4

While exploring the flatbuffer library for fast serialization, I noticed that the library had an incredibly fast way to read flatbuffer vectors into numpy arrays with the 'Variable'AsNumpy() command, but I have been unable to find (in source) a corresponding encoding method for serializing numpy to flatbuffer.

So far, I am seemingly stuck with their example:

for i in reversed(range(0, 10)):
  builder.PrependByte(i)

This is obviously not ideal. In reverse, one can simply call toNumpy() on most data vectors and that works great.

Is there something simple I'm missing or is this functionality just not available?

user1519665
  • 511
  • 5
  • 16
  • It may well not be available.
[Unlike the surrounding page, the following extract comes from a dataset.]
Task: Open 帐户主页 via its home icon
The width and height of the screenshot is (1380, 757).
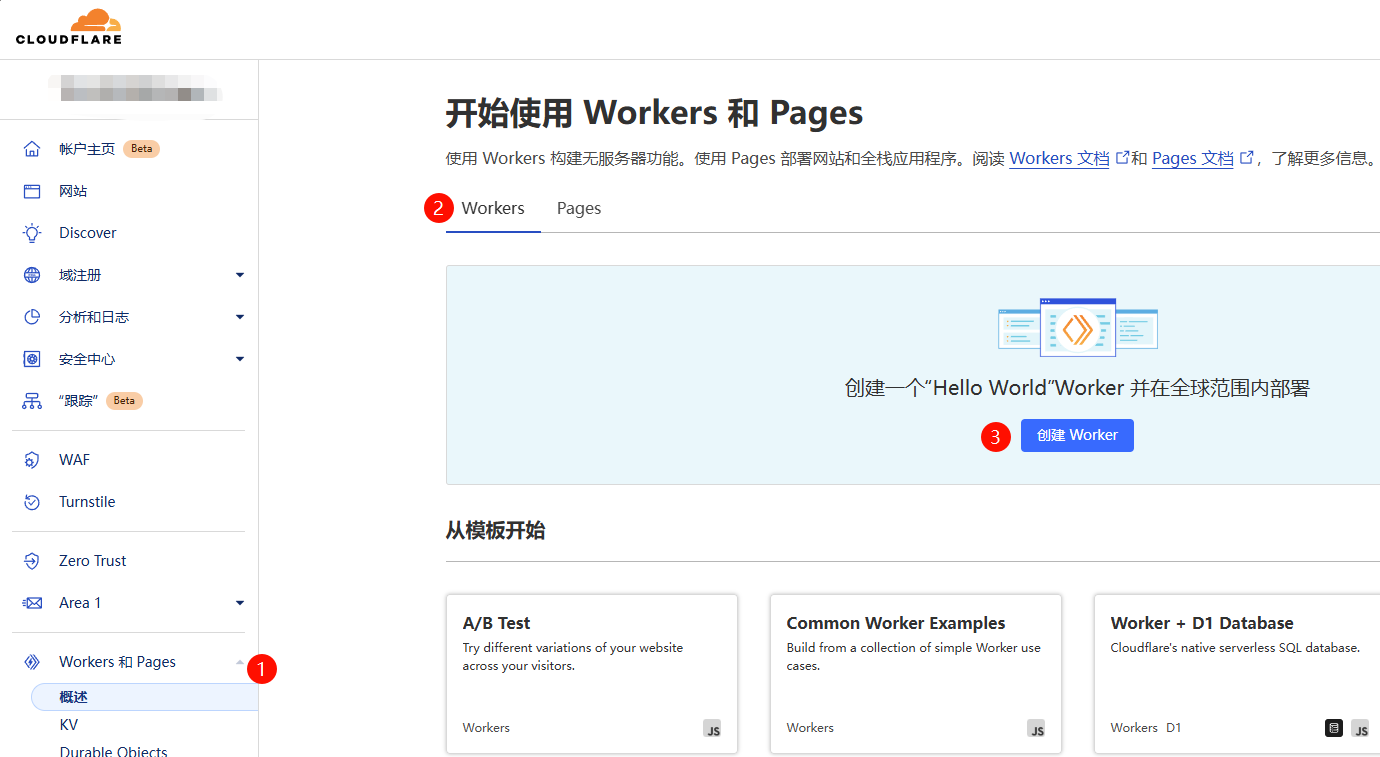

I'd recommend to ping @kbrose on here https://github.com/google/flatbuffers/pull/4390 or in a new issue to see if anyone wants to add it. – Aardappel Mar 12 '18 at 17:35
  • Fair. I am currently hoping to explore the use of the "internal" CreateByteVector() function of the builder class in order to build a function that takes the fast serialization of numpy.ndarray.tobytes() and does it that way. Having issues with the nested assertion statements, however. I do plan on requesting the feature but need a hack for something immediately in the meantime. – user1519665 Mar 12 '18 at 17:38

2 Answers2

4

We can do it as follows. Consider we want to write bytesOfImage = testImage.tobytes() without using the PrependByte().

We can follow below steps:

  1. Make sure builder has been initialized correctly with StartVector.

    Image.ImageStartDataVector(builder, len(bytesOfImage))
    

    This will move head by len(bytesOfImage) of bytes or more depends on alignment operation etc. But we don't need to worry about this as StartVector API will take care of these things. We only need to know latest head after StartVector() call.

  2. Seek the header to correct place before writing into Bytes array.

    builder.head = builder.head - len(bytesOfImage)
    

    StartVector moves the head to new position, and as we know flatbuffers writes data in little endian order ie [N, N-1, N-2,.....0] way. So we need to go back to position len(bytesOfImage) from current updated head before write.

  3. Copy your data into Bytes Array

    builder.Bytes[builder.head : (builder.head + len(bytesOfImage))] = bytesOfImage
    
  4. Call EndVector() to make sure head moved to correct place for future writes.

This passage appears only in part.